Weirder still is the cinematography, which is unbelievably gorgeous. The opening shot, a lingering, solemn pan back from a snowy forest with a deer walking through, sets the tone for the rest of the movie in two important ways. First, because it is sublime and picturesque; not many people can fuck up trees in snow, of course, but not many people also shot Fargo, the best-looking winterscape movie of all time, and also have a claim to being the best living cinematographer on top of it. It's the first of a great many shots in the movie that are so beautiful that you just want to pause the film and never start it up again, just gawking at the perfect color, the lighting, the immediacy of the emotions created by those things. There are shots of cars in the rain at night that make a bid for being the best single frame in any movie I have yet seen in 2013.

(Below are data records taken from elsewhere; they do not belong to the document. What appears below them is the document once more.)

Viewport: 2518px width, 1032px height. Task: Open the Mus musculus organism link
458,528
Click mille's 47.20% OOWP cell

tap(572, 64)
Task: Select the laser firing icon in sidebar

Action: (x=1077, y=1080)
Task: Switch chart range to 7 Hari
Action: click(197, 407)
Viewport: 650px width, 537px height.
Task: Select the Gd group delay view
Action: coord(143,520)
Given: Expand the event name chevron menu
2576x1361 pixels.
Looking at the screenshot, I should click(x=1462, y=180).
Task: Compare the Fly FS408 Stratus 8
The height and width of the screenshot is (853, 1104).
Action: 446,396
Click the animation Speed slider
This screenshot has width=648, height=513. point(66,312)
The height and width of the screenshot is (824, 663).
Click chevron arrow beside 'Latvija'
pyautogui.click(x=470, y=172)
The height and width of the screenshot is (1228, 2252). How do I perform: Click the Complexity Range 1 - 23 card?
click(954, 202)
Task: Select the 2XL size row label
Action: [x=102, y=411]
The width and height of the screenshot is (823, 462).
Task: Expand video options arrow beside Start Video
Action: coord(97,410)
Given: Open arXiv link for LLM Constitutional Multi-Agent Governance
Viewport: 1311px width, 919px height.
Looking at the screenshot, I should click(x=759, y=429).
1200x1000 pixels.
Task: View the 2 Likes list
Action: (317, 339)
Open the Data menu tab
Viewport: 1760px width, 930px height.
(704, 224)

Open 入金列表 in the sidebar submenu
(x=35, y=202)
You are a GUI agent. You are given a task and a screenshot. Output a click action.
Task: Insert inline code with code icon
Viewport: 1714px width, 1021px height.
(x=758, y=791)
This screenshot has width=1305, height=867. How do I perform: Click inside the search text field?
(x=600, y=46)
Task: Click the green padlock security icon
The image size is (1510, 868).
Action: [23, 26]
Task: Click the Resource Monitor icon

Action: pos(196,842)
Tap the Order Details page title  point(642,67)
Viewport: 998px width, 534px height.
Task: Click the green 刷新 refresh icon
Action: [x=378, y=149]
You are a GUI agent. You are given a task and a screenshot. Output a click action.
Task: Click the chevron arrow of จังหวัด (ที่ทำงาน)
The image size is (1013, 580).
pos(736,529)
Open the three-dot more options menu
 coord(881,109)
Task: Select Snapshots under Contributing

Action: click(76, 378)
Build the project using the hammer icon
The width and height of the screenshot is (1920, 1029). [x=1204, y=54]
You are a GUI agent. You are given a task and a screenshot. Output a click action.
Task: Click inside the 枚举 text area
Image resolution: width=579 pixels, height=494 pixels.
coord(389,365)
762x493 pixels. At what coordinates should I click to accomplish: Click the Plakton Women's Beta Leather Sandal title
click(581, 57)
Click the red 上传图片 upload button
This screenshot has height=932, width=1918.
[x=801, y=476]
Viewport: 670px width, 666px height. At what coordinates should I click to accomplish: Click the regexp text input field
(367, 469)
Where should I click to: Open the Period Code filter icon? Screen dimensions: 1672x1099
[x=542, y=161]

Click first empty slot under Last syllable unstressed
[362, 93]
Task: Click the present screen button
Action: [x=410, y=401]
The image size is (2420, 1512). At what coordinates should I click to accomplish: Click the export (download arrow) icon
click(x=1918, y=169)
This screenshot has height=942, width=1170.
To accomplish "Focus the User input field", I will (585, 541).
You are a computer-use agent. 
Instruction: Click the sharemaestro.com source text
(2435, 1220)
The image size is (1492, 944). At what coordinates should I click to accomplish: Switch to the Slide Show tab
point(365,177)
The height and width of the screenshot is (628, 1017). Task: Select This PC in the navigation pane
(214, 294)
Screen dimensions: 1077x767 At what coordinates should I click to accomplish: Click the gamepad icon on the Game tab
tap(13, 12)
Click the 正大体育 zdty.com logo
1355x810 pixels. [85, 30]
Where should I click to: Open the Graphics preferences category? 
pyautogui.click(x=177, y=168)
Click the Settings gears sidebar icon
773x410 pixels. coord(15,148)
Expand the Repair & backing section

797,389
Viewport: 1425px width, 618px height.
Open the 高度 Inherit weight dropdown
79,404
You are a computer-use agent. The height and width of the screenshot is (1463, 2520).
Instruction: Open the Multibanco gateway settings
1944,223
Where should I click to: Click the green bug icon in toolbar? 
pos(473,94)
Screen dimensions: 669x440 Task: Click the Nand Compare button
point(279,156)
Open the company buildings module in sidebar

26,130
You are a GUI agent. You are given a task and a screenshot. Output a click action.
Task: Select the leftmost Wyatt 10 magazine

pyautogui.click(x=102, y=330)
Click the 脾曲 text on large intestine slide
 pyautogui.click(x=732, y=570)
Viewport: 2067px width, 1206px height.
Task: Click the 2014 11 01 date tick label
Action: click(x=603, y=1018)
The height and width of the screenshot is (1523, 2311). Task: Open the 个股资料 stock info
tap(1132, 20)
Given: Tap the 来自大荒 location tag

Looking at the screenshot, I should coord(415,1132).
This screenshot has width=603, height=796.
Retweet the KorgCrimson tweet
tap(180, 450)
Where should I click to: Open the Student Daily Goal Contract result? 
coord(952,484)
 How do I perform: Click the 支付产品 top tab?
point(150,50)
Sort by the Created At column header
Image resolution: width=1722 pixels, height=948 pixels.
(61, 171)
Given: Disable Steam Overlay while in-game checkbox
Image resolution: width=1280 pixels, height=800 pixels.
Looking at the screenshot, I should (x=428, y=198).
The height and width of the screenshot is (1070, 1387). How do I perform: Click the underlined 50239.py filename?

Anyway. The second thing that sets the tone is that this opening shot (which, incidentally, includes Jackman's growly recitation of the Lord's Prayer, setting up a theme of religion that goes to so many places involving so many actions by so many characters that it ceases to be a theme at all, and is more of a lazy crutch for the filmmakers to imply gravitas without actually doing the work to justify it) is unbelievably solemn and severe, and that will be true of the movie, too: even the moments that are straight-up jump scares, as when Loki finds snakes in airtight plastic bins, are treated by Deakins and Villeneuve with merciless sobriety. The mere fact that snakes are in airtight plastic bins in the home of a crazy psycho (but not the crazy psycho) tells us that we're in a place that maybe requires a bit more levity and bounce than earnest dramatics, and to its credit, Prisoners is a rollicking old thriller, blitzing through 153 minutes fast enough and tightly enough that it doesn't feel ruinously overlong. But it keeps acting like it wants to be so much more than a rollicking old thriller, and the gulf between that perception and the fact of what's happening onscreen leaves the film much worse off than if it was content just to be crafty cinematic junk food. Too much ambition can be a bad thing, it turns out.